*Provided records:*
━━━━━━
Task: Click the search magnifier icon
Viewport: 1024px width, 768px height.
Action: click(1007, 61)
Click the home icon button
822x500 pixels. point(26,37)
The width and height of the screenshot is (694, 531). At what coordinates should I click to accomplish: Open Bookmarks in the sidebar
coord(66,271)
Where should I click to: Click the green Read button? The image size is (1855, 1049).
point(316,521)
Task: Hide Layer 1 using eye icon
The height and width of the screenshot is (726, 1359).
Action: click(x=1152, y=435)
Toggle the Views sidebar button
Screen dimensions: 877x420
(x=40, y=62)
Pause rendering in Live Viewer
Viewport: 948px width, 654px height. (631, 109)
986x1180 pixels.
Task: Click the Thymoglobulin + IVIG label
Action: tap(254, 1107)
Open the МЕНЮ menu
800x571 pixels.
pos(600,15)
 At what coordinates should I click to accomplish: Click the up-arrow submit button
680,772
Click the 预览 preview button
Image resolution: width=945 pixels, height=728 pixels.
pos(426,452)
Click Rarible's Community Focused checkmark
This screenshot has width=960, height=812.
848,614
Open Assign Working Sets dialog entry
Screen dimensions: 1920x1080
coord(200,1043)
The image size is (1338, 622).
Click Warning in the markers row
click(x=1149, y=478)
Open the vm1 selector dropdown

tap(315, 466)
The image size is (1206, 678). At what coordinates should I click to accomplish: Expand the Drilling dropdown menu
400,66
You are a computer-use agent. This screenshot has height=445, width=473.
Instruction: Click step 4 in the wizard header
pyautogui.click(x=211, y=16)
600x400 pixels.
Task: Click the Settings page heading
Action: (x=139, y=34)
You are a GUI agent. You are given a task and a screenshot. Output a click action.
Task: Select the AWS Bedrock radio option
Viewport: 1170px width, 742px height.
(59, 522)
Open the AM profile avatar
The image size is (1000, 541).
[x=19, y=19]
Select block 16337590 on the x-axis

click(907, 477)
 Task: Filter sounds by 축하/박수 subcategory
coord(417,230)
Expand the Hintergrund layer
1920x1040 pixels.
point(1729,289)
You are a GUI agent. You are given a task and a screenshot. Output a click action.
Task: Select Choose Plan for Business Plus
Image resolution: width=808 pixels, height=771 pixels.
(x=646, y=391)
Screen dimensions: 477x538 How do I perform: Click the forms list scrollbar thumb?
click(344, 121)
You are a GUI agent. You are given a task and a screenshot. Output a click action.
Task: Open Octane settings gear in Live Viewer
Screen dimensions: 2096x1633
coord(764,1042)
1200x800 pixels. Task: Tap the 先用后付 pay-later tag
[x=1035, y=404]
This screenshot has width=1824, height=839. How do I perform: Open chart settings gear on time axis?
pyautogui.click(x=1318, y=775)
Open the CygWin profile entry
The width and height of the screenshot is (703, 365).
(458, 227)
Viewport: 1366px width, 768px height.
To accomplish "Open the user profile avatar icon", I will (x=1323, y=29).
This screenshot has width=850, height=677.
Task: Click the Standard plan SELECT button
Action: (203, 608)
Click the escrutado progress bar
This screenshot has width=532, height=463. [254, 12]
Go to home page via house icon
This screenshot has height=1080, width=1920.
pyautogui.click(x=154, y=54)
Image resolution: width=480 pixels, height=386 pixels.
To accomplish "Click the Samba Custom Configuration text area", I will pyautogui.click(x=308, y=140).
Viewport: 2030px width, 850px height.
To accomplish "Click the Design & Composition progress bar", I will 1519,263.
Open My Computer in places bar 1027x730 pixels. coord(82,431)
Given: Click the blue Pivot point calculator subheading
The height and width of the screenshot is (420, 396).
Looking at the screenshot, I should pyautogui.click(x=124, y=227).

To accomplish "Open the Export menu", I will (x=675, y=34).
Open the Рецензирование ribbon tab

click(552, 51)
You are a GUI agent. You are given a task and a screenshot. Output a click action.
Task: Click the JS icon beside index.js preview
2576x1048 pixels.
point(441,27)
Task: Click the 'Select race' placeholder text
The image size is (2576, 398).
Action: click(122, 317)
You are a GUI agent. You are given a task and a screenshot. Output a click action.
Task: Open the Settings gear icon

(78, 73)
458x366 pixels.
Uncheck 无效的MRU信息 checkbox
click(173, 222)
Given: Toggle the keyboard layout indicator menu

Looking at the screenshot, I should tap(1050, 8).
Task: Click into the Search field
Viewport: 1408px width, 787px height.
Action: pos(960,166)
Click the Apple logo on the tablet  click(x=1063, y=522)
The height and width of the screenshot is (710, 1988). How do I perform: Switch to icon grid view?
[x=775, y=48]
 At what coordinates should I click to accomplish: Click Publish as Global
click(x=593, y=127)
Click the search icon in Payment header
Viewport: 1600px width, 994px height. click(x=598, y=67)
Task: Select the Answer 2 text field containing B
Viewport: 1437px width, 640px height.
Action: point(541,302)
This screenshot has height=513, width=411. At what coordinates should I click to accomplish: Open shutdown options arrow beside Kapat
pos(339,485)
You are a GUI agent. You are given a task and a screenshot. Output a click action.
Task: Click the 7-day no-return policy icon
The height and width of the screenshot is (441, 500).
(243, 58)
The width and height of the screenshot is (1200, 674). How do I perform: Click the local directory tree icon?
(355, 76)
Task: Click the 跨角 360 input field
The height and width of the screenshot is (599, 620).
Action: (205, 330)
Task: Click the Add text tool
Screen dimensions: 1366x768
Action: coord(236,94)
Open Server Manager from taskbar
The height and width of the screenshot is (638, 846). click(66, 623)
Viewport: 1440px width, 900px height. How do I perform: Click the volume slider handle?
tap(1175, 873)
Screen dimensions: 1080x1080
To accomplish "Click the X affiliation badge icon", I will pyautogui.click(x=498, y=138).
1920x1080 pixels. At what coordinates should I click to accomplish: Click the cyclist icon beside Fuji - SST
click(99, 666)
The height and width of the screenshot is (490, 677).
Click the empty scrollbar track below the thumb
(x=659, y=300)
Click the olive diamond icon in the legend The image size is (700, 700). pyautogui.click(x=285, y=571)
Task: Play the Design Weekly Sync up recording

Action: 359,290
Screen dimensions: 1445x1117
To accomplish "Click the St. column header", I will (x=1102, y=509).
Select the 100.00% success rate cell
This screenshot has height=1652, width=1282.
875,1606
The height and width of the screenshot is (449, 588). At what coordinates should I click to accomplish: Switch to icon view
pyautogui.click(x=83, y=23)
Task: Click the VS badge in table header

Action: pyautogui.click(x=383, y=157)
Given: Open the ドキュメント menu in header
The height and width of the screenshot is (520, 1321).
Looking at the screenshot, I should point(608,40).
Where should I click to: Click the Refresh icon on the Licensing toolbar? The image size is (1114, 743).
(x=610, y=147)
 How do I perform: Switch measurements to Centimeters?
━━━━━━
*Written problem:*
Reproduce all of the rows above verbatim, keeping their original order and wording.

*Answer to this problem:*
Task: Click the search magnifier icon
Viewport: 1024px width, 768px height.
Action: click(1007, 61)
Click the home icon button
822x500 pixels. point(26,37)
The width and height of the screenshot is (694, 531). At what coordinates should I click to accomplish: Open Bookmarks in the sidebar
coord(66,271)
Where should I click to: Click the green Read button? The image size is (1855, 1049).
point(316,521)
Task: Hide Layer 1 using eye icon
The height and width of the screenshot is (726, 1359).
Action: click(x=1152, y=435)
Toggle the Views sidebar button
Screen dimensions: 877x420
(x=40, y=62)
Pause rendering in Live Viewer
Viewport: 948px width, 654px height. (631, 109)
986x1180 pixels.
Task: Click the Thymoglobulin + IVIG label
Action: tap(254, 1107)
Open the МЕНЮ menu
800x571 pixels.
pos(600,15)
 At what coordinates should I click to accomplish: Click the up-arrow submit button
680,772
Click the 预览 preview button
Image resolution: width=945 pixels, height=728 pixels.
pos(426,452)
Click Rarible's Community Focused checkmark
This screenshot has width=960, height=812.
848,614
Open Assign Working Sets dialog entry
Screen dimensions: 1920x1080
coord(200,1043)
The image size is (1338, 622).
Click Warning in the markers row
click(x=1149, y=478)
Open the vm1 selector dropdown

tap(315, 466)
The image size is (1206, 678). At what coordinates should I click to accomplish: Expand the Drilling dropdown menu
400,66
You are a computer-use agent. This screenshot has height=445, width=473.
Instruction: Click step 4 in the wizard header
pyautogui.click(x=211, y=16)
600x400 pixels.
Task: Click the Settings page heading
Action: (x=139, y=34)
You are a GUI agent. You are given a task and a screenshot. Output a click action.
Task: Select the AWS Bedrock radio option
Viewport: 1170px width, 742px height.
(59, 522)
Open the AM profile avatar
The image size is (1000, 541).
[x=19, y=19]
Select block 16337590 on the x-axis

click(907, 477)
 Task: Filter sounds by 축하/박수 subcategory
coord(417,230)
Expand the Hintergrund layer
1920x1040 pixels.
point(1729,289)
You are a GUI agent. You are given a task and a screenshot. Output a click action.
Task: Select Choose Plan for Business Plus
Image resolution: width=808 pixels, height=771 pixels.
(x=646, y=391)
Screen dimensions: 477x538 How do I perform: Click the forms list scrollbar thumb?
click(344, 121)
You are a GUI agent. You are given a task and a screenshot. Output a click action.
Task: Open Octane settings gear in Live Viewer
Screen dimensions: 2096x1633
coord(764,1042)
1200x800 pixels. Task: Tap the 先用后付 pay-later tag
[x=1035, y=404]
This screenshot has width=1824, height=839. How do I perform: Open chart settings gear on time axis?
pyautogui.click(x=1318, y=775)
Open the CygWin profile entry
The width and height of the screenshot is (703, 365).
(458, 227)
Viewport: 1366px width, 768px height.
To accomplish "Open the user profile avatar icon", I will (x=1323, y=29).
This screenshot has width=850, height=677.
Task: Click the Standard plan SELECT button
Action: (203, 608)
Click the escrutado progress bar
This screenshot has width=532, height=463. [254, 12]
Go to home page via house icon
This screenshot has height=1080, width=1920.
pyautogui.click(x=154, y=54)
Image resolution: width=480 pixels, height=386 pixels.
To accomplish "Click the Samba Custom Configuration text area", I will pyautogui.click(x=308, y=140).
Viewport: 2030px width, 850px height.
To accomplish "Click the Design & Composition progress bar", I will 1519,263.
Open My Computer in places bar 1027x730 pixels. coord(82,431)
Given: Click the blue Pivot point calculator subheading
The height and width of the screenshot is (420, 396).
Looking at the screenshot, I should pyautogui.click(x=124, y=227).

To accomplish "Open the Export menu", I will (x=675, y=34).
Open the Рецензирование ribbon tab

click(552, 51)
You are a GUI agent. You are given a task and a screenshot. Output a click action.
Task: Click the JS icon beside index.js preview
2576x1048 pixels.
point(441,27)
Task: Click the 'Select race' placeholder text
The image size is (2576, 398).
Action: click(122, 317)
You are a GUI agent. You are given a task and a screenshot. Output a click action.
Task: Open the Settings gear icon

(78, 73)
458x366 pixels.
Uncheck 无效的MRU信息 checkbox
click(173, 222)
Given: Toggle the keyboard layout indicator menu

Looking at the screenshot, I should tap(1050, 8).
Task: Click into the Search field
Viewport: 1408px width, 787px height.
Action: pos(960,166)
Click the Apple logo on the tablet  click(x=1063, y=522)
The height and width of the screenshot is (710, 1988). How do I perform: Switch to icon grid view?
[x=775, y=48]
 At what coordinates should I click to accomplish: Click Publish as Global
click(x=593, y=127)
Click the search icon in Payment header
Viewport: 1600px width, 994px height. click(x=598, y=67)
Task: Select the Answer 2 text field containing B
Viewport: 1437px width, 640px height.
Action: point(541,302)
This screenshot has height=513, width=411. At what coordinates should I click to accomplish: Open shutdown options arrow beside Kapat
pos(339,485)
You are a GUI agent. You are given a task and a screenshot. Output a click action.
Task: Click the 7-day no-return policy icon
The height and width of the screenshot is (441, 500).
(243, 58)
The width and height of the screenshot is (1200, 674). How do I perform: Click the local directory tree icon?
(355, 76)
Task: Click the 跨角 360 input field
The height and width of the screenshot is (599, 620).
Action: (205, 330)
Task: Click the Add text tool
Screen dimensions: 1366x768
Action: coord(236,94)
Open Server Manager from taskbar
The height and width of the screenshot is (638, 846). click(66, 623)
Viewport: 1440px width, 900px height. How do I perform: Click the volume slider handle?
tap(1175, 873)
Screen dimensions: 1080x1080
To accomplish "Click the X affiliation badge icon", I will pyautogui.click(x=498, y=138).
1920x1080 pixels. At what coordinates should I click to accomplish: Click the cyclist icon beside Fuji - SST
click(99, 666)
The height and width of the screenshot is (490, 677).
Click the empty scrollbar track below the thumb
(x=659, y=300)
Click the olive diamond icon in the legend The image size is (700, 700). pyautogui.click(x=285, y=571)
Task: Play the Design Weekly Sync up recording

Action: 359,290
Screen dimensions: 1445x1117
To accomplish "Click the St. column header", I will (x=1102, y=509).
Select the 100.00% success rate cell
This screenshot has height=1652, width=1282.
875,1606
The height and width of the screenshot is (449, 588). At what coordinates should I click to accomplish: Switch to icon view
pyautogui.click(x=83, y=23)
Task: Click the VS badge in table header

Action: pyautogui.click(x=383, y=157)
Given: Open the ドキュメント menu in header
The height and width of the screenshot is (520, 1321).
Looking at the screenshot, I should point(608,40).
Where should I click to: Click the Refresh icon on the Licensing toolbar? The image size is (1114, 743).
(x=610, y=147)
 How do I perform: Switch measurements to Centimeters?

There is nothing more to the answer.